· Sometimes, I envy other colleagues.
· For instance, I’m envious of the way Christos Xanthakis begins one of his latest articles: “After they are done with their Sunday meal and they are relaxing on their couch, the average Greek man turns to the average Greek woman and says: “Tell me, darling, what are we going to fight about today?”
· The journalist then goes on to offer his opinion on an incident involving the elderly politician Manolis Glezos and the former Speaker of Parliament, Zoe Konstandopoulou, as well as the German Ambassador and a memorial to the victims of the Nazis in Distomo.
· But it doesn’t matter.
· What matters is that never a day passes in Greece without the people being divided on an issue and engage in heated arguments.
· But this week was different.
· This was one of the rare occasions where all Greeks were united.
· This doesn’t happen very often. It usually takes either a tragedy to happen. Or a significant victory, one which can boost the collective morale.

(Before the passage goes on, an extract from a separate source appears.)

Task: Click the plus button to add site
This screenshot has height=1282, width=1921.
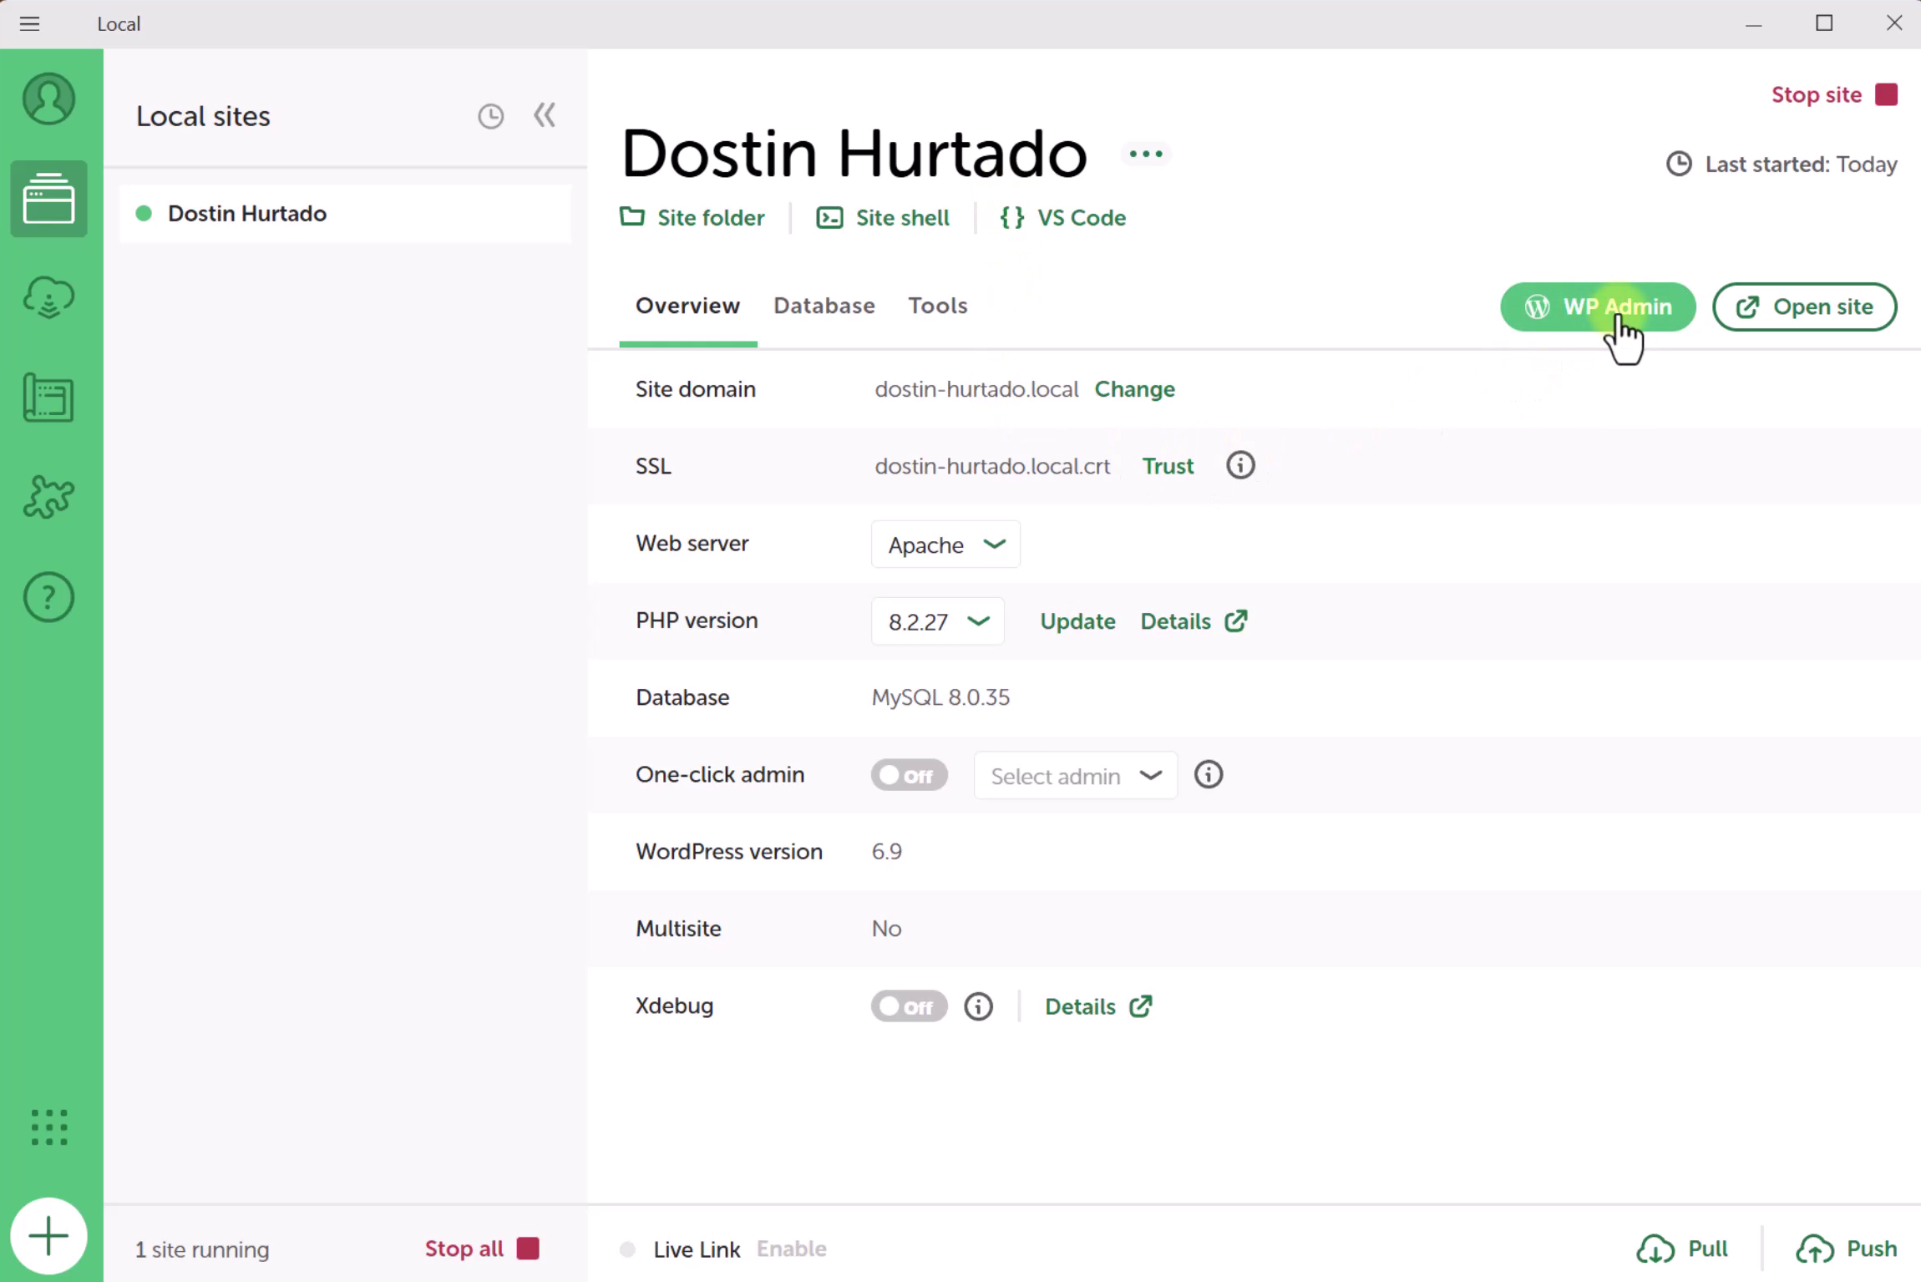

· This week, we had a little bit of both.
· Tragedy ensued in the form of the 6.1 magnitude earthquake (the equivalent of ‘three times the bomb in Hiroshima’ according to the director of Research at the National Observatory of Athens) which devastated a village in Lesbos (an island already struggling with a series of problems, from the strains of the crisis, to the refugee intake).
· Greeks were solemnly united in their grief, seeing the village of Vrissa becoming a ghost town within hours and contemplating the futility of life and the fragile nature of all that we consider as stable, unshakeable foundations.

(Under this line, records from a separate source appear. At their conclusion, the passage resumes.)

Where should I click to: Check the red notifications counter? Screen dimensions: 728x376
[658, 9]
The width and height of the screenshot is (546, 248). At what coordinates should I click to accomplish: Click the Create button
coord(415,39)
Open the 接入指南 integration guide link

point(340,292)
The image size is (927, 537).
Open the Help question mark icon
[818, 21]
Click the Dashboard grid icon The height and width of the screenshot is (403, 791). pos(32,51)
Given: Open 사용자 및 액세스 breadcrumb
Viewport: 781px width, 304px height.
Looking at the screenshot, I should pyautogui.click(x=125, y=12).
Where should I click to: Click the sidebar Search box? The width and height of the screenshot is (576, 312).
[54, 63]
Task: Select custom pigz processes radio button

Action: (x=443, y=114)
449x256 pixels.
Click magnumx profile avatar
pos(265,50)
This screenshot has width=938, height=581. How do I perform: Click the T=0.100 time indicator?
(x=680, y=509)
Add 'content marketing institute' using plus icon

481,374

· Of course, this last part, hs been the leitmotif of daily life in Greece for the past seven years, when all certainties have been slowly collapsing.
· Faced with this reality, Greeks found themselves again united in nostalgia, for an era of national uplifting. Because this week marked the 30th anniversary of the legendary victory of the Greek national basketball team in the European Tournament of 1987.
· The Greek public sphere is flooded with memories of people recounting where they were, with whom they were watching, the step-by-step victories which led to the stand-offs with the Yugoslavs (they were a thing, back then) and the Soviets (ditto), the heroism of the players, the old colour TV sets, the power pop soundtrack, the (not-so) hard rock anthem Final Countdown, still having a Pavlovian effect on all who were alive then.
· The collective bliss.
· We hadn’t felt like that for ages, always being the underdog within the European Community. It was the first moment of national pride that came to the country, after the reinstatement of democracy 13 years earlier.
· We rode on that wave for years; it led us to the Olympic medals in Barcelona, in Atlanta, in Sydney, and then to the other seminal moment of national pride, the exemplary Olympic Games of 2004, when we persuaded the world and ourselves that Greece was truly a developed country.
· Of course, it went downhill from there.
· But now, 30 years later, we’re again united by our love and respect for these athletes that let the country dream and showed us that all possibilities are endless, that all roads are open.
· Then the country woke up to discover that, in order to travel these roads, Greek drivers will be now requested to pay monthly registration fees for their vehicles, instead of annual ones.
· And once again, we found something to fight about.